WRITTEN INSTRUCTION: Copy word for word everything from the line containing "You are a computer-use" down to the end of the records, leaving the pictures out of your answer.

Records of locating words and page elements:
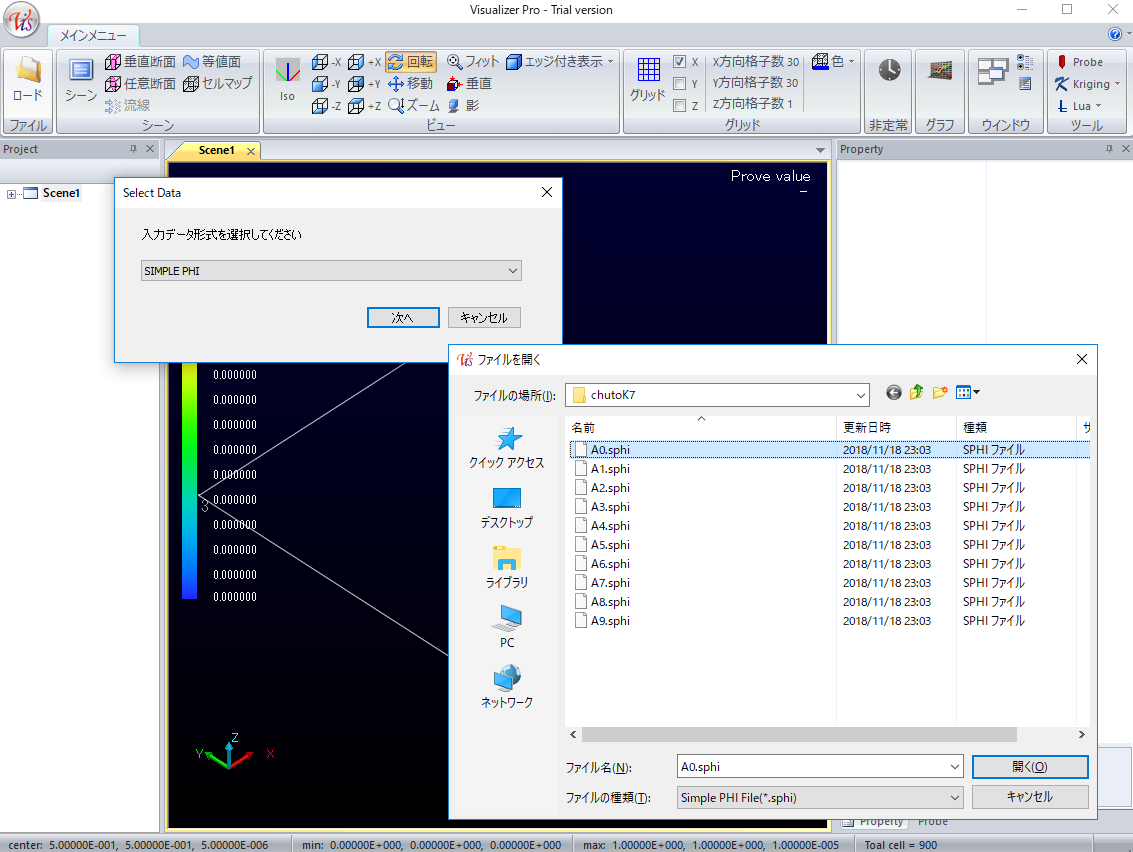Open the SIMPLE PHI format dropdown
Screen dimensions: 1133x852
pyautogui.click(x=331, y=271)
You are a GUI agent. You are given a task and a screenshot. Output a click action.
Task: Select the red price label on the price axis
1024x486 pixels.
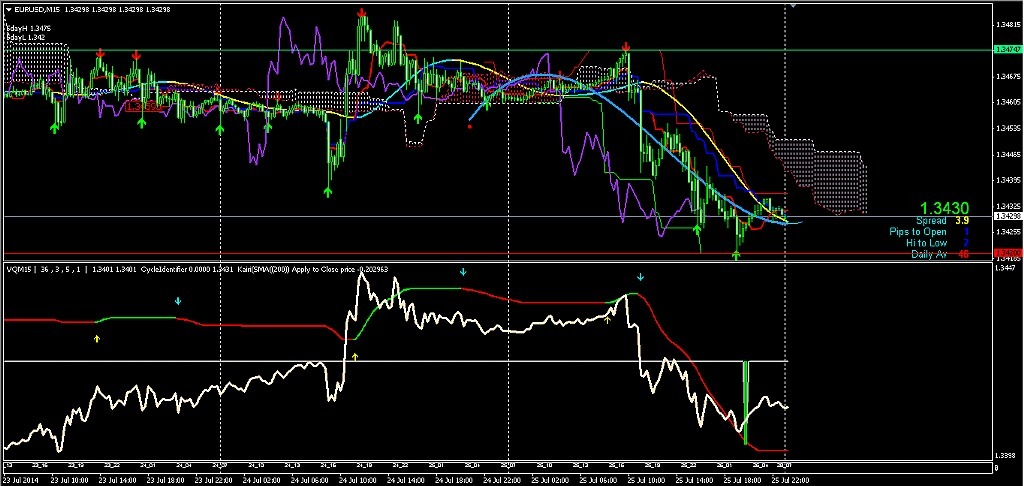pos(1006,253)
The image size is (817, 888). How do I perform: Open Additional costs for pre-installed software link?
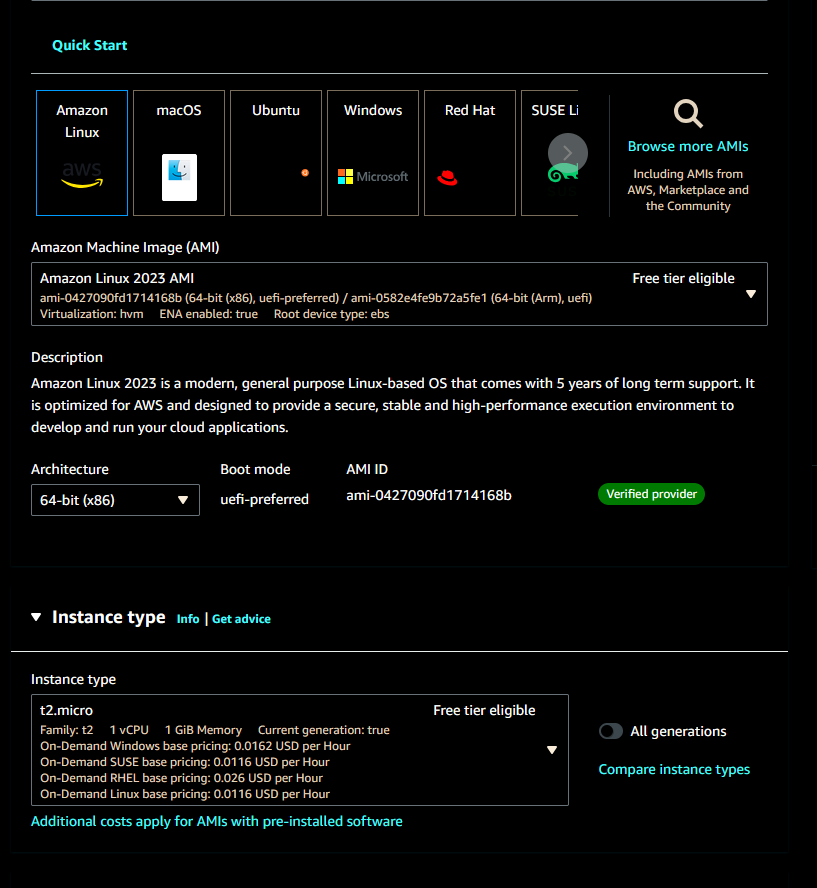pyautogui.click(x=216, y=821)
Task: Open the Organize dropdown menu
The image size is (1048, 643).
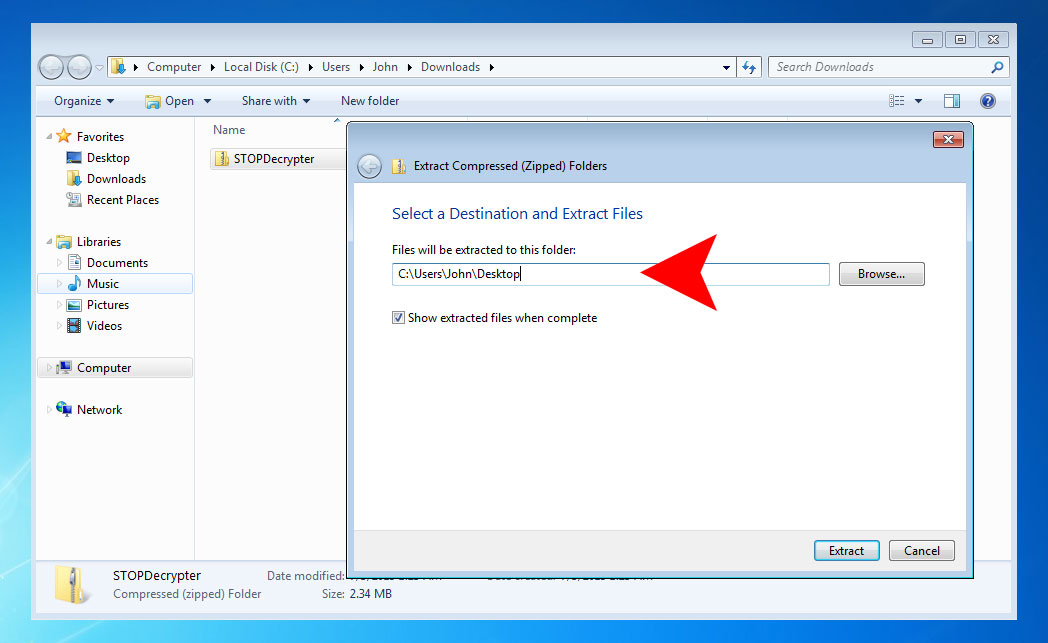Action: point(84,101)
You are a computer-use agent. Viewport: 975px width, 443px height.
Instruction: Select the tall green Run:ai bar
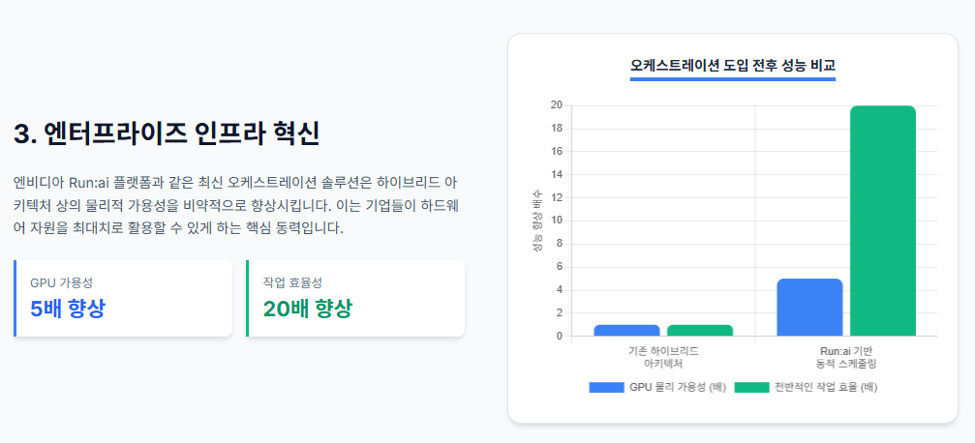pos(882,221)
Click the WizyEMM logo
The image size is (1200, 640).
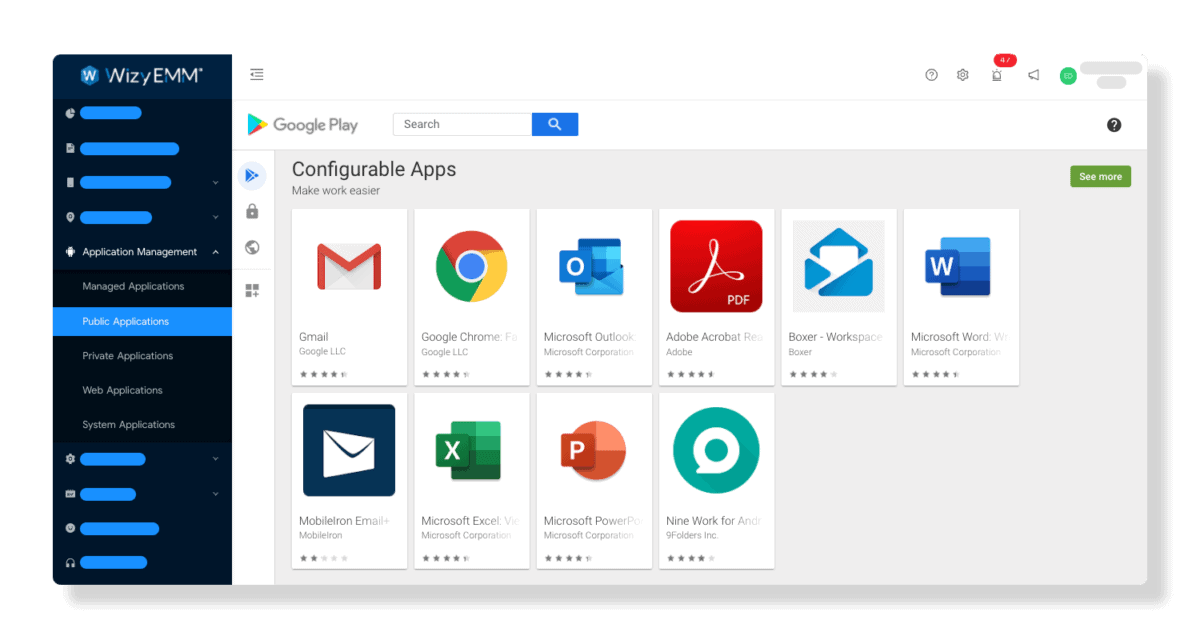(x=141, y=75)
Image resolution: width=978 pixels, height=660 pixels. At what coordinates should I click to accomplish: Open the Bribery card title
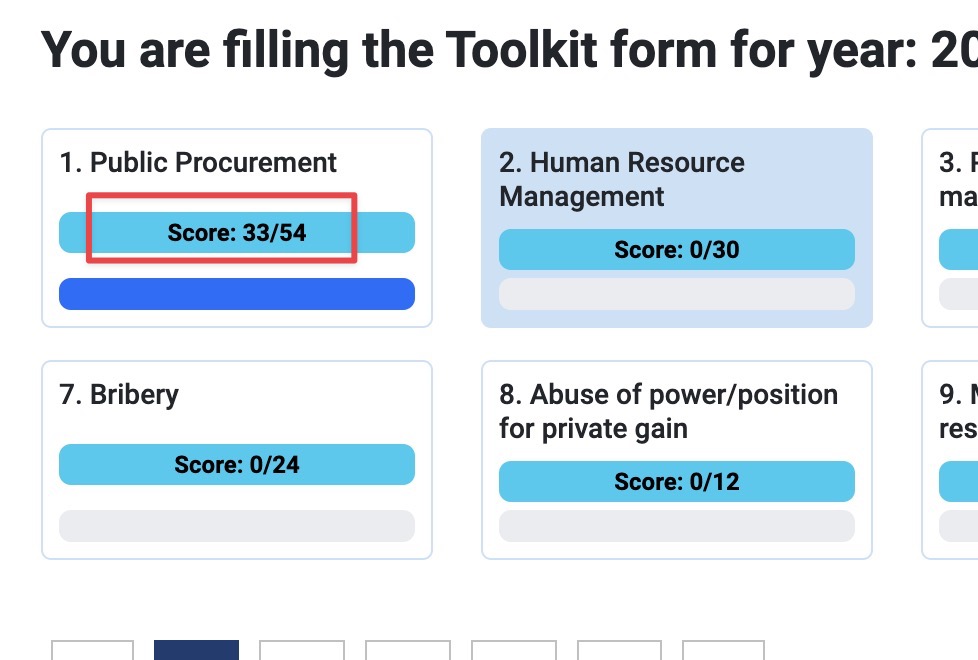coord(119,395)
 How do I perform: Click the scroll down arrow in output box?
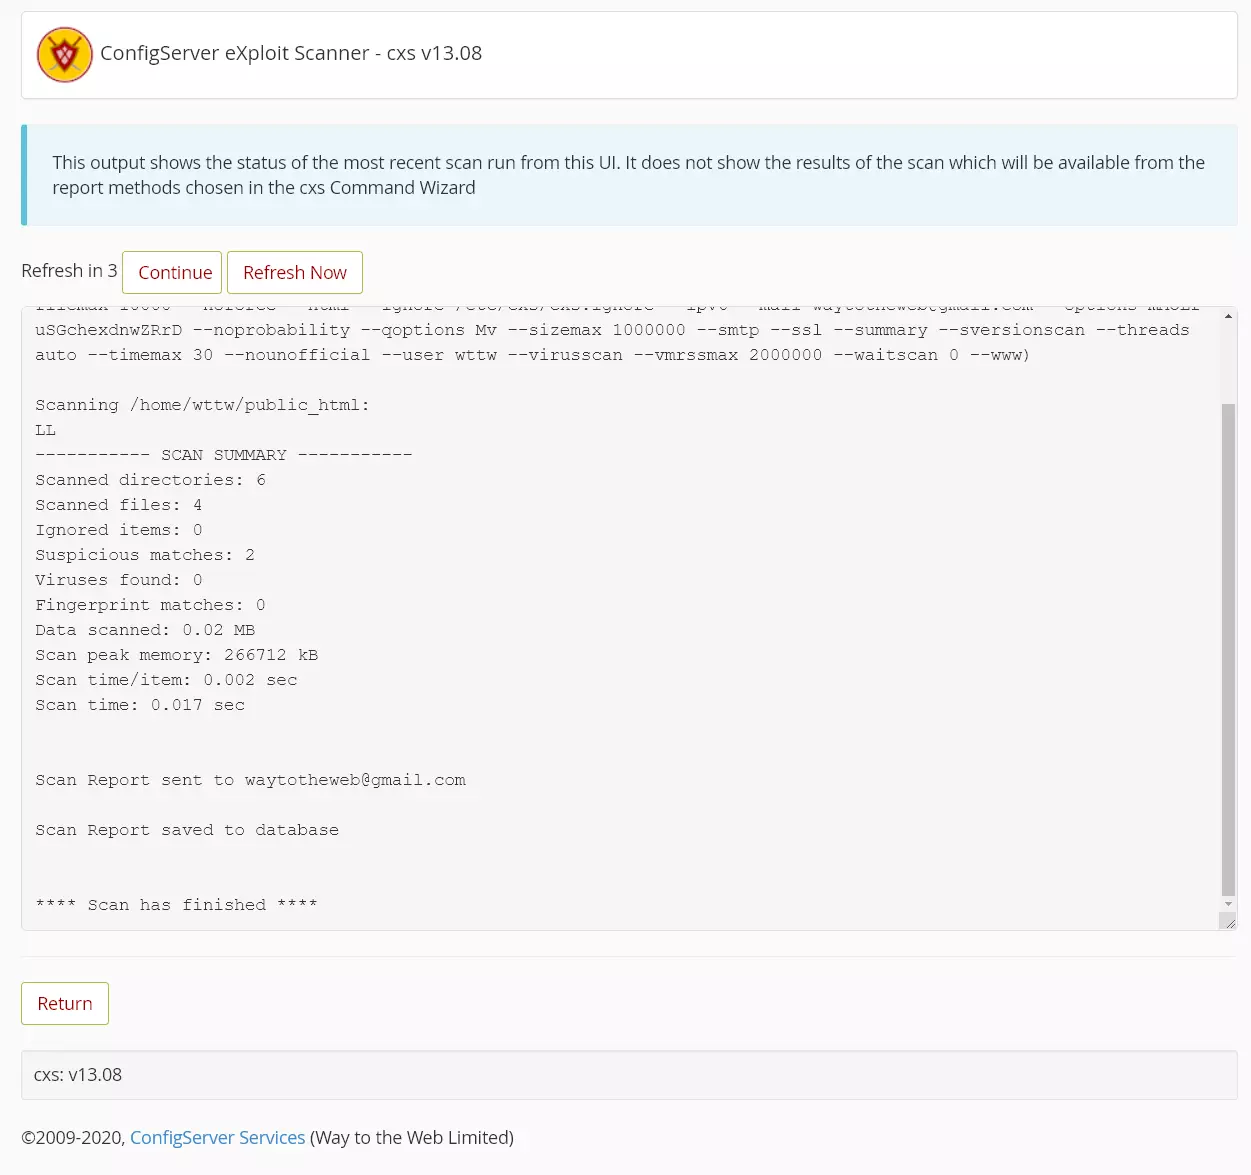click(x=1228, y=904)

RESULT OF THE TASK:
You are a computer-use agent. Viewport: 975px width, 443px height.
Instruction: Select the tall green Run:ai bar
pos(882,221)
Click the WizyEMM logo
The image size is (1200, 640).
(x=141, y=75)
Image resolution: width=978 pixels, height=660 pixels. At what coordinates should I click to accomplish: Open the Bribery card title
coord(119,395)
 How do I perform: Click the scroll down arrow in output box?
click(x=1228, y=904)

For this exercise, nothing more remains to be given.